● **GIVEN INSTRUCTION**: Rescale the entries below by rewriting every line, requests included, with each coordinate in the answers multiplied by 1.65 and rounded to a whole number, halves going up. Leave the pictures out of your output.

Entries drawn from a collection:
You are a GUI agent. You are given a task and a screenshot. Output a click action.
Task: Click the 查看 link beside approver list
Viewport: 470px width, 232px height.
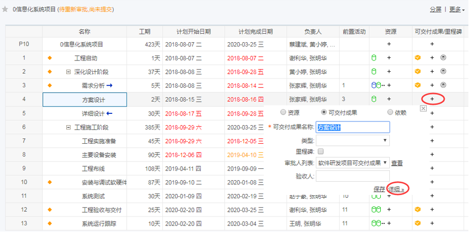pos(397,163)
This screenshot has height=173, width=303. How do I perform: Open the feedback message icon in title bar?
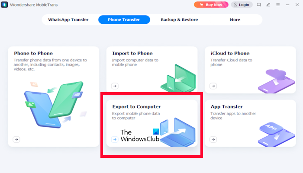coord(259,5)
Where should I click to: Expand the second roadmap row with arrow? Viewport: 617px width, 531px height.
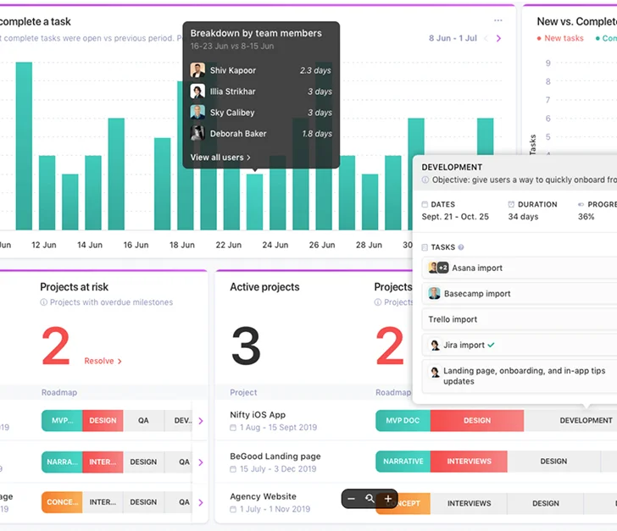coord(201,462)
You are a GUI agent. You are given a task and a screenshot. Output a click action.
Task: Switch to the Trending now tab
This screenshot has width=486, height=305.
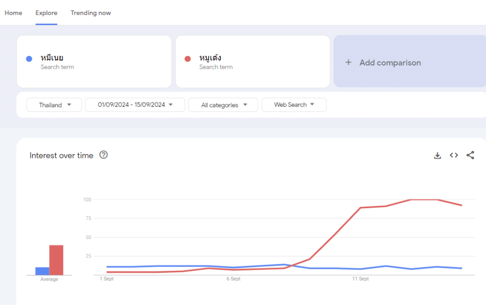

● **WRITTEN ANSWER**:
You are a GUI agent. You are given a task and a screenshot. Output a click action.
Task: Click the 查看 link beside approver list
Viewport: 470px width, 232px height.
pos(655,269)
This screenshot has height=173, width=303. How do I perform: Open the feedback message icon in title bar?
coord(427,8)
Where should I click to: Expand the second roadmap row with arrow? Viewport: 617px width, 531px height.
coord(332,762)
You are a GUI agent. You are given a task and a screenshot. Output a click action.
Task: Switch to the Trending now tab
This screenshot has width=486, height=305.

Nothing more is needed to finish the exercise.